But how do we identify a queer art "scene"? Queer artists flit in and out of the city's "straight" galleries, publications, and venues, seemingly with ease. At times the art scene seems far more open-minded and welcoming and less judgmental than the city's more mainstream gay bars. How do queer artists carve a place for themselves out of the city's creative spheres? In my experience, the queer art scene can't be defined by any one exhibition or festival (and certainly not by any one article). It's a nebulous social space, at times deliberately shaped by an organizer but more often than not incidental, casually filling the voids at the periphery (and cracks at the center) of Baltimore's culture-at-large.
Increasingly, one of the major activities of Baltimore's queer culture-makers has been, well, culture-making. Beyond creating classifiable "products," art objects, performances, texts, etc., a new wave of queer artists has been focusing on creating the cultural context in which their work can be produced, seen, and discussed. Informal gatherings, curated nightlife, music video shoots that feel like parties, and happenings that I hesitate to label "relational aesthetics" due to their utter lack of pretense have become just as important, if not more so, than individual artists' private studio practices.
It's Saturday night
and I'm at a cookout at Abdu Ali Eaton's Reservoir Hill home. Over the past few months, these semi-regular potlucks, which occasionally feature performances, have become popular but intimate gatherings of mostly queer artists, dancers, writers, musicians, drag performers, designers, and people who just enjoy good food and conversation.
The host thinks of his dinner parties as an antidote to a generation that spends too much time online and not enough time talking face-to-face. "I see eating as a way of soul-exchanging, kinda like sex," Eaton says. "I think it's important for the spirit and mind."

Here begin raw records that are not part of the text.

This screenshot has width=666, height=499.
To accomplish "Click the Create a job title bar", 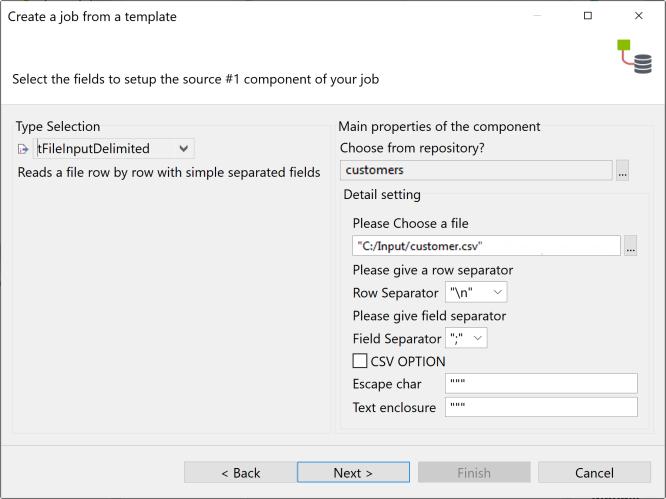I will pos(250,16).
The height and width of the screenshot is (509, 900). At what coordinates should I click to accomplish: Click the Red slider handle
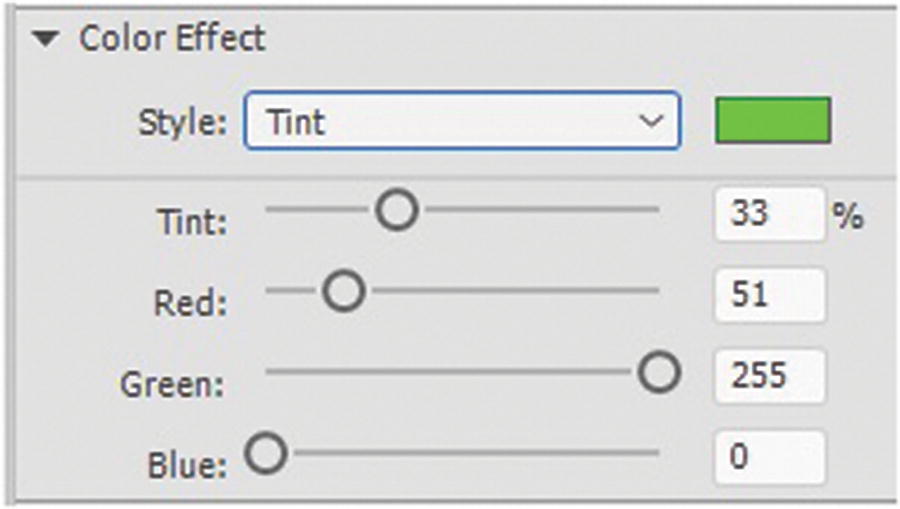[344, 292]
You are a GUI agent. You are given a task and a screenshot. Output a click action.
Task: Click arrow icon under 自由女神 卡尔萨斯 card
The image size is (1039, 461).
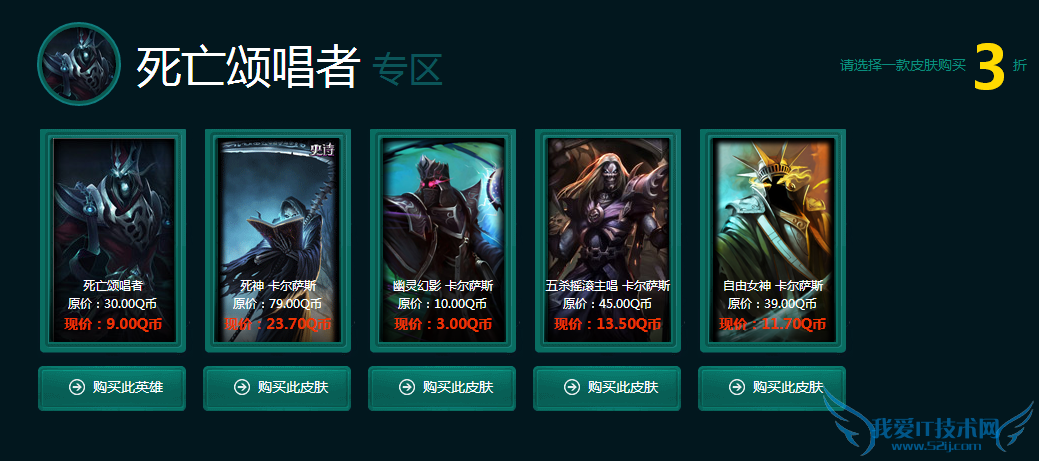tap(736, 387)
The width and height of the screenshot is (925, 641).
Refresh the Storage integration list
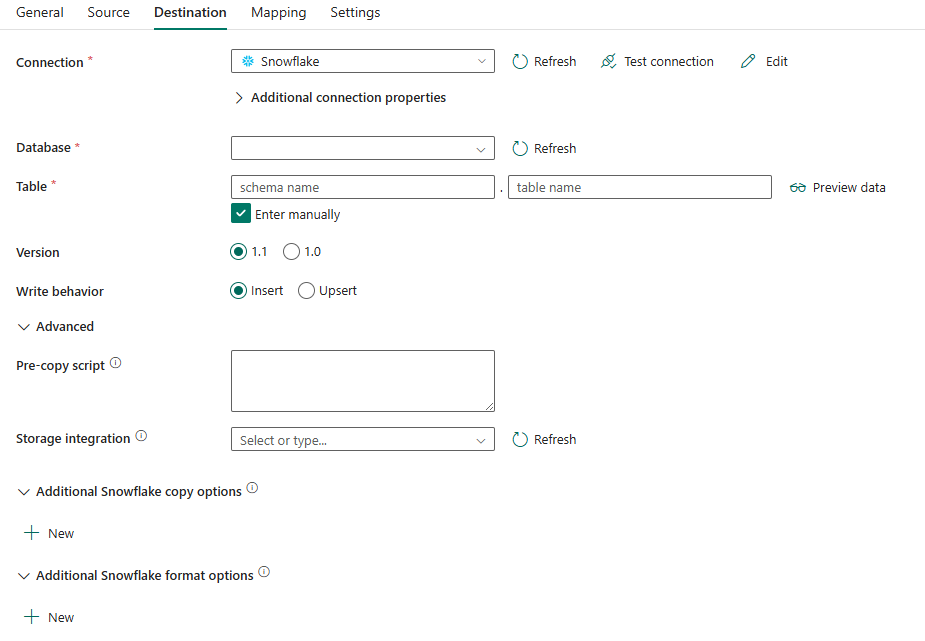tap(520, 439)
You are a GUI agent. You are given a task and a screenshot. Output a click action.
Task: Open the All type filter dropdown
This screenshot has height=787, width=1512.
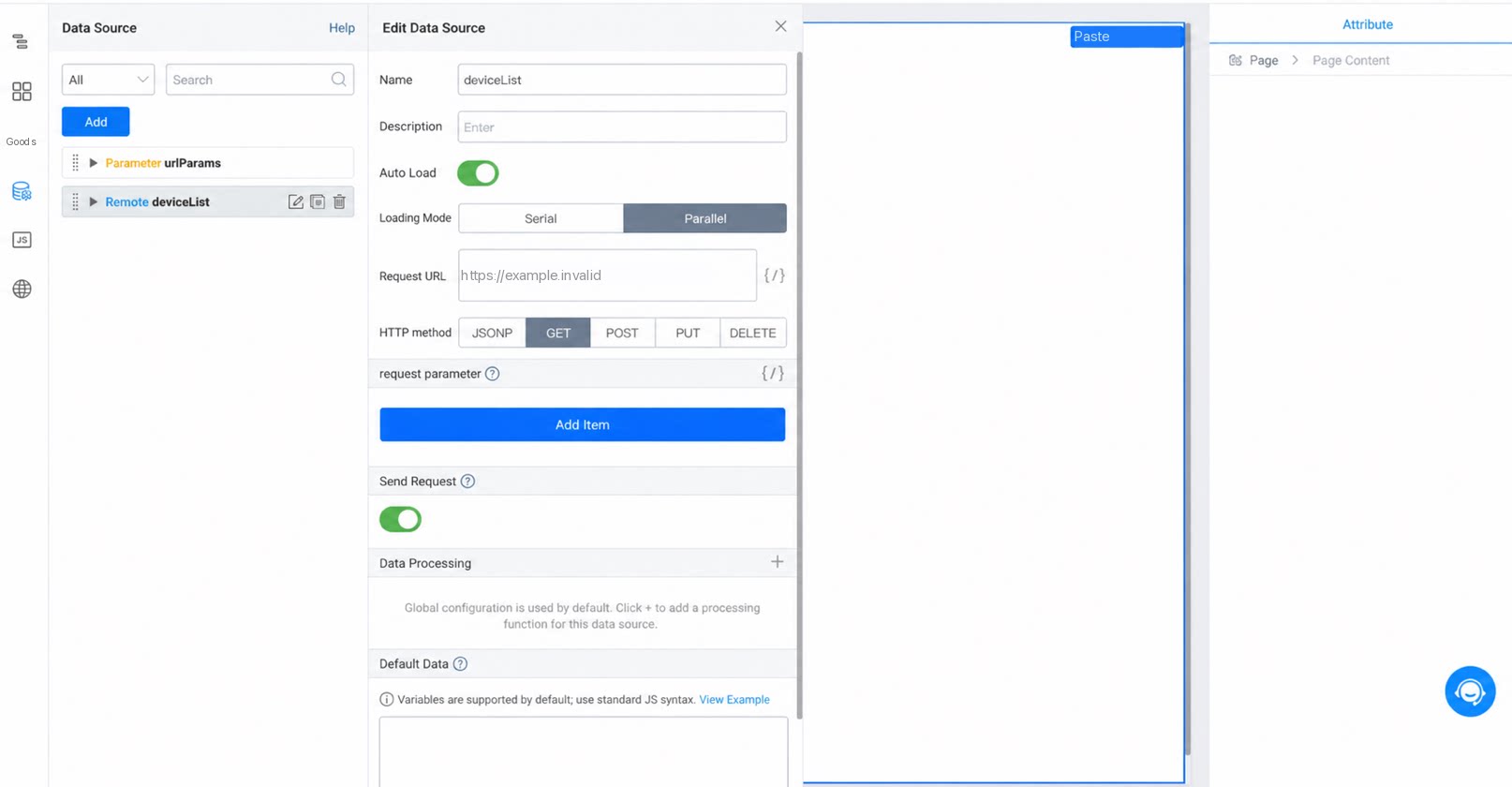tap(108, 80)
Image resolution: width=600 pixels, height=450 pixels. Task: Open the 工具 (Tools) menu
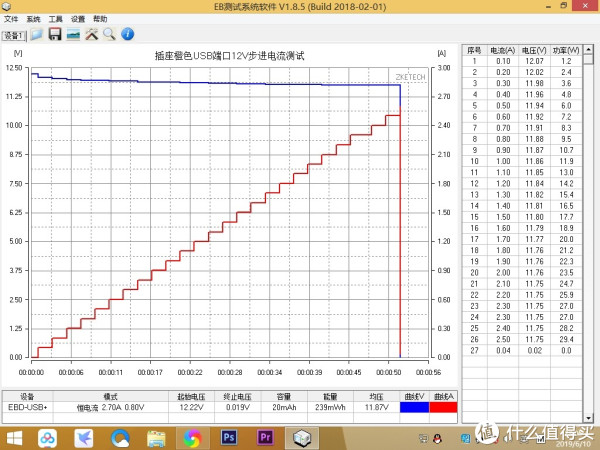coord(55,19)
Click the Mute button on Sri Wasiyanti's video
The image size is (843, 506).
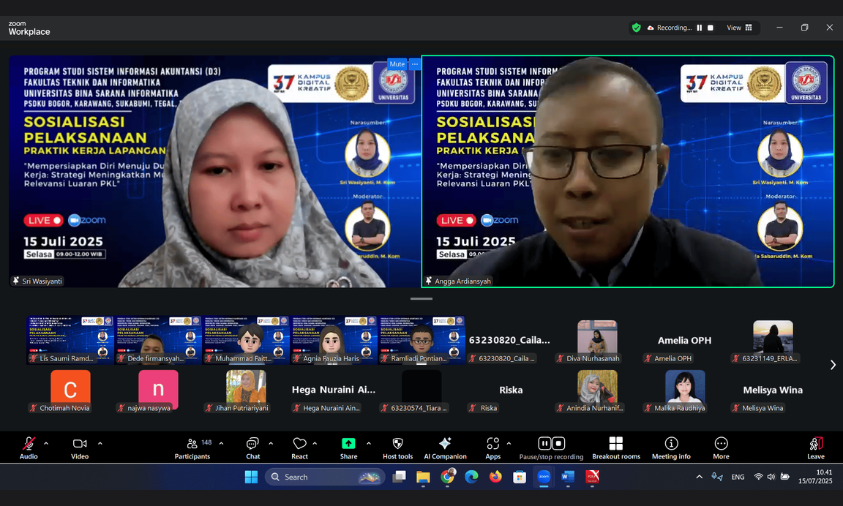(397, 64)
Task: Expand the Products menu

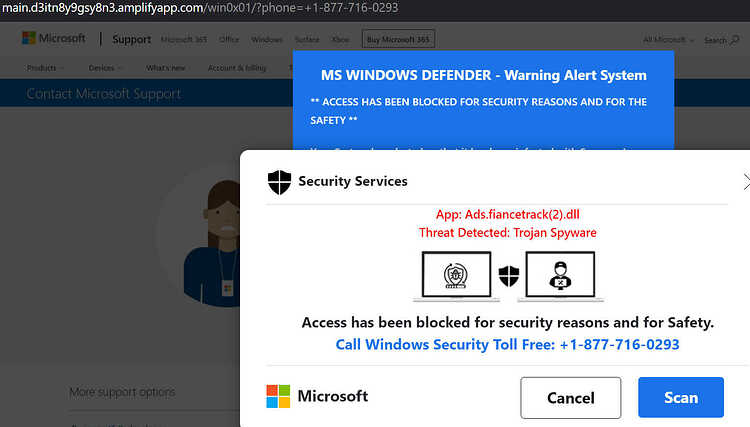Action: coord(45,68)
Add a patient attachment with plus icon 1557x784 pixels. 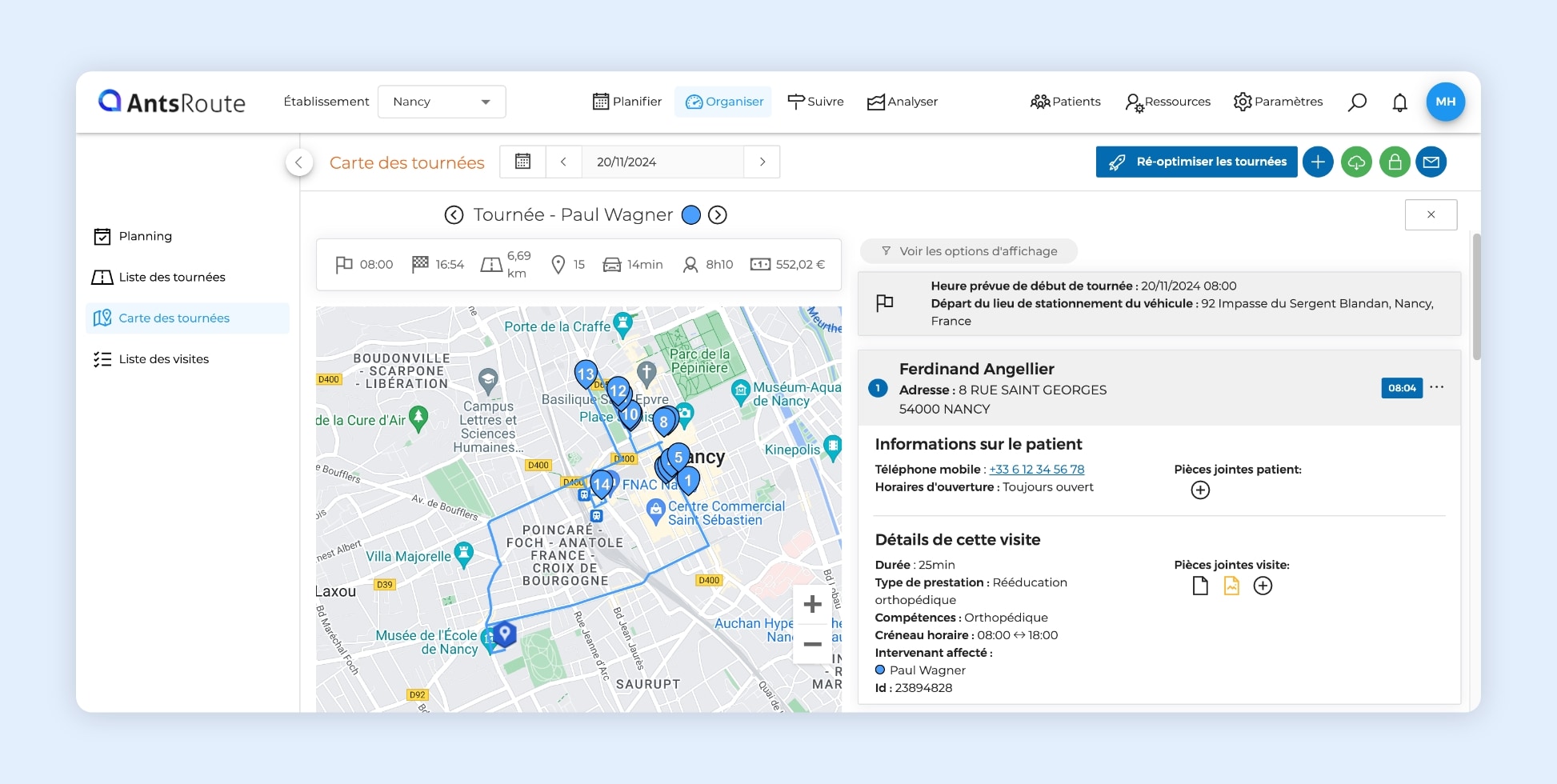click(1200, 490)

I'm informed by another dinner guest that I missed an especially impressive set by Eaton (who is, among other things, a rising figure in Baltimore's DIY club/hip-hop scene) at Floristree the night before. The show was a fundraiser for FORCE, a Baltimore-based collective that confronts rape culture through art/activism. Founded by Hannah Brancato and Rebecca Nagle, FORCE has garnered national attention through art pranks such as a fake Victoria's Secret web campaign promoting consent-themed underwear. More recently, the collective has launched a Kickstarter to fund a national memorial to rape survivors. Locally, Rebecca Nagle is known not only for her performance art, but as a curator, organizer, and (along with myself) host of Glitter Thighs, a monthly series of parties at gay bars and art galleries that feature queer DJs, performance artists, musicians, and drag performers on one stage.
Thanks to the efforts of organizers like Eaton and Nagle, weekends often feel packed with queer or queer-friendly events. Eaton's GUTTAHBALL parties, held in the Remington DIY venue BFF, seek to highlight musicians from different scenes and encourage cross-pollination of styles, genres, and social spheres. The most recent GUTTAHBALL featured a video shoot by artists DUOX and an incredible set by Phoebe Jean, who masters the challenge of making music both soulful and incredibly danceable.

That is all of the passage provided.